» Texte fourni
Alors qu’une ONG américaine vient de mettre en place une école du dimanche pour enseigner le quechua aux enfants qui ne le parlent plus alors que leurs parents le maîtrisent encore complètement et que c’est souvent l’unique langue de leurs grands-parents, je vis passer une annonce, sur une des pages Facebook des «  gringos  », qui leur servent à annoncer leurs événements «  spirituels  », qui, d’emblée, était différente : la photo d’un papier écrit à la main, par une personne ne maîtrisant pas l’espagnol écrit, et c’est à noter, non pas en anglais, la langue de communication des «  maîtres  » spirituels qui, eux, possèdent une maîtrise parfaite de l’advertising, évoquait une «  école de chamanisme  ». Même si le discours de l’esprit contre la lettre n’est cependant pas celui de tous les chamans reterritorialisés, chacun ayant sa propre idée du secret, je devais donc y aller, pour confronter le discours de ma portugaise avec celui d’un «  local  » à défaut de pouvoir organiser une confrontation directe. Ce qu’elle m’avait dit faisait-il sens pour un « paqu  » ?

Accusée de ne pas ouvrir mon coeur

Ce dernier me reçut pour une leçon particulière, qu’il accorde à toute personne désireuse d’apprendre, à condition que son intuition ne décèle rien de mauvais dans son interlocuteur. Le mal en question étant une domination par un esprit mauvais, tel un incube. à toute personne désireuse d’apprendre. Je lui énonçai mon projet qu’il n’écouta pas vraiment. Il commença à me montrer des objets, mais je l’interrompais en questions directes. Fâché de ce qu’il appela mon manque de respect, il replia ses affaires : je n’étais pas là pour «  ouvrir mon cœur  » et n’entrai donc pas dans l’idée de ce cours mixte (accessible aux locaux et aux non locaux), destiné à transmettre un savoir qui se perd. Je persévérai, fourbissant mes arguments : le cœur, oui, mais l’intelligence ? Le travail des «  apus  », esprits des montagnes, n’est-il d’unifier les facultés ? Ce duel singulier mené dans une langue pour chacun étrangère me renvoyait clairement au thème de la «  réciprocité andine  », où tout est relation : donner et recevoir. Ainsi des cérémonies où l’on rend à la terre l’équivalent de ce qu’on lui prend. Qu’en était-il entre nous ? La guerre est le père de toutes choses : il accepta le principe d’un prochain enseignement à condition que j’accepte le principe de constituer ma «  mesa  », fût-elle avec mes propres objets. Je traduis : il s’agit de recentrer sur la fameuse cosmovision andine les requêtes de tous azimuts des étrangers qui viennent ici. Entre la chamane qui discourait si longuement sur le secret et cet homme pour qui tout ne pouvait se nouer que dans et par la mesa (hospitalité ?), le choc est-il celui du rite et du mythe ?

Mentalité de la réciprocité andine: tout est relation, donner et recevoir.

J’y reviendrai, en me demandant si mon paqu, qui se nomme du reste curaca, soit le titre du responsable politique de la communauté, construit vis-à-vis de moi un rapport de prédation des énergies, ce qui pourrait renvoyer, dans un sens différent, à ce que disait ma première chamane expatriée, à savoir que le savoir a besoin de se nourrir de ce qui vient de l’extérieur.

» Matériel fourni
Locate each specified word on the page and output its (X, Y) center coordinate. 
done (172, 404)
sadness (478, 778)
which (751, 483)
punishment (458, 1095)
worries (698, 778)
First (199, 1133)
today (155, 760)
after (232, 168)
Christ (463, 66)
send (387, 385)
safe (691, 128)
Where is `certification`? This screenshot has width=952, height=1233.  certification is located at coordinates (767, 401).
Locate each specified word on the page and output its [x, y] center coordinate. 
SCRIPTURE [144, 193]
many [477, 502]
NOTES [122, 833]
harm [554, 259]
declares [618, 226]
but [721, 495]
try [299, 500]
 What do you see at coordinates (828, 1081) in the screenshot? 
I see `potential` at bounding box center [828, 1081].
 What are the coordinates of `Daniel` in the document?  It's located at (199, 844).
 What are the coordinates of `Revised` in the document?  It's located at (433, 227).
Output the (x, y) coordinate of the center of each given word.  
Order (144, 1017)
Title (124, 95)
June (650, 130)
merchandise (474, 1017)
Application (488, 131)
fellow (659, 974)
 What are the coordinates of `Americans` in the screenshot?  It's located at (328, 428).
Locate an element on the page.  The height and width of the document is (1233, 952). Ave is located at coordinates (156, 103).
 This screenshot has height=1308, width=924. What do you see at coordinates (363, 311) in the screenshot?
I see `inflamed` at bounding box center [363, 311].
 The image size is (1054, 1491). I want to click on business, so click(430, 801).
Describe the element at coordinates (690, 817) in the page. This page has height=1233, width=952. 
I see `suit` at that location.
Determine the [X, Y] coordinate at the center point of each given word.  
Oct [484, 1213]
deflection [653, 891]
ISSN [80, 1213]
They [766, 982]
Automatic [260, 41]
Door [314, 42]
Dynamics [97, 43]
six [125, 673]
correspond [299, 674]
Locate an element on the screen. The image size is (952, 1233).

» But de l'exercice
Recopiez mot pour mot le passage du texte fourni qui commence par les mots « J’y reviendrai, en » et se termine par les mots « vient de l’extérieur. ».

» Solution du problème
J’y reviendrai, en me demandant si mon paqu, qui se nomme du reste curaca, soit le titre du responsable politique de la communauté, construit vis-à-vis de moi un rapport de prédation des énergies, ce qui pourrait renvoyer, dans un sens différent, à ce que disait ma première chamane expatriée, à savoir que le savoir a besoin de se nourrir de ce qui vient de l’extérieur.